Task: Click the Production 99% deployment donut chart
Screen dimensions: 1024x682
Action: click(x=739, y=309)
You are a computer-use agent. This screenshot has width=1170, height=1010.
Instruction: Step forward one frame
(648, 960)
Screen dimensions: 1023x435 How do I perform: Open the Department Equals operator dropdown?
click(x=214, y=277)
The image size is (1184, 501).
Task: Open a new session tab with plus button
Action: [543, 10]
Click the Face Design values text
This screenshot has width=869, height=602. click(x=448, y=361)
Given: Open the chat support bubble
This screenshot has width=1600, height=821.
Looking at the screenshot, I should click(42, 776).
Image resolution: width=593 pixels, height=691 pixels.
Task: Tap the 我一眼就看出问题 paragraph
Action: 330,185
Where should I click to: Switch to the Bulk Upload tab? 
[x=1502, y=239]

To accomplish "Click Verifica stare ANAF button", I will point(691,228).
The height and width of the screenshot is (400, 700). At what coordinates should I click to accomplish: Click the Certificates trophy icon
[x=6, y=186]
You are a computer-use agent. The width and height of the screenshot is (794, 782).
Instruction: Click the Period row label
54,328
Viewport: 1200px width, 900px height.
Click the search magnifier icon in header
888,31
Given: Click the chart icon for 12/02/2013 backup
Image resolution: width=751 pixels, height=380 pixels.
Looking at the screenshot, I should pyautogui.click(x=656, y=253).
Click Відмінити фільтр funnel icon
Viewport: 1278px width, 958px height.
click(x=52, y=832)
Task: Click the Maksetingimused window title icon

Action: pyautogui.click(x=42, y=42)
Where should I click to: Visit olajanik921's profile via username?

────────────────────────────────────────

Work out how many lines of the data hold the string "chart". Reply with that number alone.

Answer to this task: 2